● Required action
Return the entire listing, character for character.

● Entries supplied
= Beginning of Section =

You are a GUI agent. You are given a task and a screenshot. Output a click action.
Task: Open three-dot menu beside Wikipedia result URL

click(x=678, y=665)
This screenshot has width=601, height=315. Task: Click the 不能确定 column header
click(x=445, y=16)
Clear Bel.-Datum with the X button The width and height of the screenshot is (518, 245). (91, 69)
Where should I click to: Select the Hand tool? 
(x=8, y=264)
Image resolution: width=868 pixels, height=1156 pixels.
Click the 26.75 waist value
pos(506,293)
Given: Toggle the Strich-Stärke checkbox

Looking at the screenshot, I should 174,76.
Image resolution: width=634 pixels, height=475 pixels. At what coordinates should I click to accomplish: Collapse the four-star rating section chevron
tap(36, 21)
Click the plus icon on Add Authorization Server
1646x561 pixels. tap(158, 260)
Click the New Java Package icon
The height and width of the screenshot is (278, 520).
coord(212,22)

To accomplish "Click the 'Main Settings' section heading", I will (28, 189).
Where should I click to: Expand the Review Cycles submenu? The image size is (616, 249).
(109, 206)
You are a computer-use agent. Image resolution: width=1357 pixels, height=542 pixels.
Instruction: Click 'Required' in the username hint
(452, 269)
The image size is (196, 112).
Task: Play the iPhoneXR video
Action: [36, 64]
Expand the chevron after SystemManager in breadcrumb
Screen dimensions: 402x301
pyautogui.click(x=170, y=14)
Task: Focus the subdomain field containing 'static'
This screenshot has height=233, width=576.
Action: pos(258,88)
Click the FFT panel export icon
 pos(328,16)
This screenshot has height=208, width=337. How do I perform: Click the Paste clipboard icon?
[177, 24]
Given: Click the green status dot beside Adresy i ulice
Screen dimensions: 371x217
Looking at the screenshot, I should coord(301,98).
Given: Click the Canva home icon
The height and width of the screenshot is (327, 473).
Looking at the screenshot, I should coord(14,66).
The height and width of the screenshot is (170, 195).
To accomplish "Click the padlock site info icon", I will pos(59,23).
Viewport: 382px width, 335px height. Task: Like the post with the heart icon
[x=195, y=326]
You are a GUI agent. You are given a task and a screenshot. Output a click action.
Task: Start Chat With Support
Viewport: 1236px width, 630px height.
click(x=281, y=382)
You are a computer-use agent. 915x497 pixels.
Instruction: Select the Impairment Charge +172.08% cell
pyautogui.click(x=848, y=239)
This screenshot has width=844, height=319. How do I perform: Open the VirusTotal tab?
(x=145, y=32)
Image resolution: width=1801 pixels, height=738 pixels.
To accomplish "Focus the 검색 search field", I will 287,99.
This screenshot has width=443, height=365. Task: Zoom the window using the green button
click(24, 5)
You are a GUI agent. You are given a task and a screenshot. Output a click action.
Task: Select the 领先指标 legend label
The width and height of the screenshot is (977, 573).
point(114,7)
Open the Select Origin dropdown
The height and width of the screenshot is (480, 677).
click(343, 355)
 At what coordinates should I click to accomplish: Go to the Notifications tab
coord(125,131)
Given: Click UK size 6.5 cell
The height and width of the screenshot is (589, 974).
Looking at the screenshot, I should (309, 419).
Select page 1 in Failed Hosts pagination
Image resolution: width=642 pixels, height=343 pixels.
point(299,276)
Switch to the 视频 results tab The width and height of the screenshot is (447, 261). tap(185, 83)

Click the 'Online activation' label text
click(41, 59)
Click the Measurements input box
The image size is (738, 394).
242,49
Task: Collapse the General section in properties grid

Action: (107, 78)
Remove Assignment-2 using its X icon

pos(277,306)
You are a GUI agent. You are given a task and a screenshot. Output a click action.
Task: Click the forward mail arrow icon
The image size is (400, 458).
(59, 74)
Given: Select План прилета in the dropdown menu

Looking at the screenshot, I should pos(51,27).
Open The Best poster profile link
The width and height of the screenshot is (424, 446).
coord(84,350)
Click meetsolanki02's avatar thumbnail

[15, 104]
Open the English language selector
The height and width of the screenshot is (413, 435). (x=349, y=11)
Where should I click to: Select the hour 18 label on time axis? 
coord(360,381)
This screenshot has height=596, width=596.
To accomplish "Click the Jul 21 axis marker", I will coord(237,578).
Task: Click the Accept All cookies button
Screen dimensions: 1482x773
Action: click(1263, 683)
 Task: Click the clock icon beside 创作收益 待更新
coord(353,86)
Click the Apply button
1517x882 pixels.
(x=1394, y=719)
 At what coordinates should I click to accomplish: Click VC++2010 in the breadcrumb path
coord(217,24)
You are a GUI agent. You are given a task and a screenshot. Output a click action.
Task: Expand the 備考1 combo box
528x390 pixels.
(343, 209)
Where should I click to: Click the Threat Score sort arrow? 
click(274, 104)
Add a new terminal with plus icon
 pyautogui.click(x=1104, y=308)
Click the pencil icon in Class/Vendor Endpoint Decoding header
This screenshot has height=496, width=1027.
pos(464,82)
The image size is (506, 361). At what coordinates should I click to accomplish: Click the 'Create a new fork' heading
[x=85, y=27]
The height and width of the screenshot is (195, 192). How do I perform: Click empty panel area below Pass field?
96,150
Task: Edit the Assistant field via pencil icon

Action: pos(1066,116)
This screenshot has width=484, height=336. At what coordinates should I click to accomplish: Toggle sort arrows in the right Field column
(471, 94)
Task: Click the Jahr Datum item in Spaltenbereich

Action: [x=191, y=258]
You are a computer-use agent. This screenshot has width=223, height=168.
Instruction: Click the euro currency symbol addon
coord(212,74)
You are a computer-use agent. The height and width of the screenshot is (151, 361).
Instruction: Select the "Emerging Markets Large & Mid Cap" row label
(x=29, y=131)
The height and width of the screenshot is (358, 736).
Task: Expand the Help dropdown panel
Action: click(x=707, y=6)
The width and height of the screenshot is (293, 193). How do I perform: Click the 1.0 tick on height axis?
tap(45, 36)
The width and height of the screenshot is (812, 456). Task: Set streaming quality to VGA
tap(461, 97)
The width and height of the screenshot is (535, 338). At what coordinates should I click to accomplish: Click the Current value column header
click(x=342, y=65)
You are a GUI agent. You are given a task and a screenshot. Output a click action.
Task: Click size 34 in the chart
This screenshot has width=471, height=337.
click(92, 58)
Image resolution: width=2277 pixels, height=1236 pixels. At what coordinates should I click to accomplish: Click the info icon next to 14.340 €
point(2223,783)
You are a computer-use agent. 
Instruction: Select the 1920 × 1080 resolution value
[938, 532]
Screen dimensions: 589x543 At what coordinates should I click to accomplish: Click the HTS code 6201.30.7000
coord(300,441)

= End of Section =

● Written answer
You are a GUI agent. You are given a task and a screenshot. Output a click action.
Task: Open three-dot menu beside Wikipedia result URL

click(x=678, y=665)
This screenshot has width=601, height=315. Task: Click the 不能确定 column header
click(x=445, y=16)
Clear Bel.-Datum with the X button The width and height of the screenshot is (518, 245). (91, 69)
Where should I click to: Select the Hand tool? 
(x=8, y=264)
Image resolution: width=868 pixels, height=1156 pixels.
Click the 26.75 waist value
pos(506,293)
Given: Toggle the Strich-Stärke checkbox

Looking at the screenshot, I should 174,76.
Image resolution: width=634 pixels, height=475 pixels. At what coordinates should I click to accomplish: Collapse the four-star rating section chevron
tap(36, 21)
Click the plus icon on Add Authorization Server
1646x561 pixels. tap(158, 260)
Click the New Java Package icon
The height and width of the screenshot is (278, 520).
coord(212,22)

To accomplish "Click the 'Main Settings' section heading", I will (28, 189).
Where should I click to: Expand the Review Cycles submenu? The image size is (616, 249).
(109, 206)
You are a computer-use agent. Image resolution: width=1357 pixels, height=542 pixels.
Instruction: Click 'Required' in the username hint
(452, 269)
The image size is (196, 112).
Task: Play the iPhoneXR video
Action: [36, 64]
Expand the chevron after SystemManager in breadcrumb
Screen dimensions: 402x301
pyautogui.click(x=170, y=14)
Task: Focus the subdomain field containing 'static'
This screenshot has height=233, width=576.
Action: pos(258,88)
Click the FFT panel export icon
 pos(328,16)
This screenshot has height=208, width=337. How do I perform: Click the Paste clipboard icon?
[177, 24]
Given: Click the green status dot beside Adresy i ulice
Screen dimensions: 371x217
Looking at the screenshot, I should coord(301,98).
Given: Click the Canva home icon
The height and width of the screenshot is (327, 473).
Looking at the screenshot, I should coord(14,66).
The height and width of the screenshot is (170, 195).
To accomplish "Click the padlock site info icon", I will pos(59,23).
Viewport: 382px width, 335px height. Task: Like the post with the heart icon
[x=195, y=326]
You are a GUI agent. You are given a task and a screenshot. Output a click action.
Task: Start Chat With Support
Viewport: 1236px width, 630px height.
click(x=281, y=382)
You are a computer-use agent. 915x497 pixels.
Instruction: Select the Impairment Charge +172.08% cell
pyautogui.click(x=848, y=239)
This screenshot has width=844, height=319. How do I perform: Open the VirusTotal tab?
(x=145, y=32)
Image resolution: width=1801 pixels, height=738 pixels.
To accomplish "Focus the 검색 search field", I will 287,99.
This screenshot has width=443, height=365. Task: Zoom the window using the green button
click(24, 5)
You are a GUI agent. You are given a task and a screenshot. Output a click action.
Task: Select the 领先指标 legend label
The width and height of the screenshot is (977, 573).
point(114,7)
Open the Select Origin dropdown
The height and width of the screenshot is (480, 677).
click(343, 355)
 At what coordinates should I click to accomplish: Go to the Notifications tab
coord(125,131)
Given: Click UK size 6.5 cell
The height and width of the screenshot is (589, 974).
Looking at the screenshot, I should (309, 419).
Select page 1 in Failed Hosts pagination
Image resolution: width=642 pixels, height=343 pixels.
point(299,276)
Switch to the 视频 results tab The width and height of the screenshot is (447, 261). tap(185, 83)

Click the 'Online activation' label text
click(41, 59)
Click the Measurements input box
The image size is (738, 394).
242,49
Task: Collapse the General section in properties grid

Action: (107, 78)
Remove Assignment-2 using its X icon

pos(277,306)
You are a GUI agent. You are given a task and a screenshot. Output a click action.
Task: Click the forward mail arrow icon
The image size is (400, 458).
(59, 74)
Given: Select План прилета in the dropdown menu

Looking at the screenshot, I should pos(51,27).
Open The Best poster profile link
The width and height of the screenshot is (424, 446).
coord(84,350)
Click meetsolanki02's avatar thumbnail

[15, 104]
Open the English language selector
The height and width of the screenshot is (413, 435). (x=349, y=11)
Where should I click to: Select the hour 18 label on time axis? 
coord(360,381)
This screenshot has height=596, width=596.
To accomplish "Click the Jul 21 axis marker", I will coord(237,578).
Task: Click the Accept All cookies button
Screen dimensions: 1482x773
Action: click(1263, 683)
 Task: Click the clock icon beside 创作收益 待更新
coord(353,86)
Click the Apply button
1517x882 pixels.
(x=1394, y=719)
 At what coordinates should I click to accomplish: Click VC++2010 in the breadcrumb path
coord(217,24)
You are a GUI agent. You are given a task and a screenshot. Output a click action.
Task: Expand the 備考1 combo box
528x390 pixels.
(343, 209)
Where should I click to: Click the Threat Score sort arrow? 
click(274, 104)
Add a new terminal with plus icon
 pyautogui.click(x=1104, y=308)
Click the pencil icon in Class/Vendor Endpoint Decoding header
This screenshot has height=496, width=1027.
pos(464,82)
The image size is (506, 361). At what coordinates should I click to accomplish: Click the 'Create a new fork' heading
[x=85, y=27]
The height and width of the screenshot is (195, 192). How do I perform: Click empty panel area below Pass field?
96,150
Task: Edit the Assistant field via pencil icon

Action: pos(1066,116)
This screenshot has width=484, height=336. At what coordinates should I click to accomplish: Toggle sort arrows in the right Field column
(471, 94)
Task: Click the Jahr Datum item in Spaltenbereich

Action: [x=191, y=258]
You are a computer-use agent. This screenshot has width=223, height=168.
Instruction: Click the euro currency symbol addon
coord(212,74)
You are a computer-use agent. The height and width of the screenshot is (151, 361).
Instruction: Select the "Emerging Markets Large & Mid Cap" row label
(x=29, y=131)
The height and width of the screenshot is (358, 736).
Task: Expand the Help dropdown panel
Action: click(x=707, y=6)
The width and height of the screenshot is (293, 193). How do I perform: Click the 1.0 tick on height axis?
tap(45, 36)
The width and height of the screenshot is (812, 456). Task: Set streaming quality to VGA
tap(461, 97)
The width and height of the screenshot is (535, 338). At what coordinates should I click to accomplish: Click the Current value column header
click(x=342, y=65)
You are a GUI agent. You are given a task and a screenshot. Output a click action.
Task: Click size 34 in the chart
This screenshot has width=471, height=337.
click(92, 58)
Image resolution: width=2277 pixels, height=1236 pixels. At what coordinates should I click to accomplish: Click the info icon next to 14.340 €
point(2223,783)
You are a computer-use agent. 
Instruction: Select the 1920 × 1080 resolution value
[938, 532]
Screen dimensions: 589x543 At what coordinates should I click to accomplish: Click the HTS code 6201.30.7000
coord(300,441)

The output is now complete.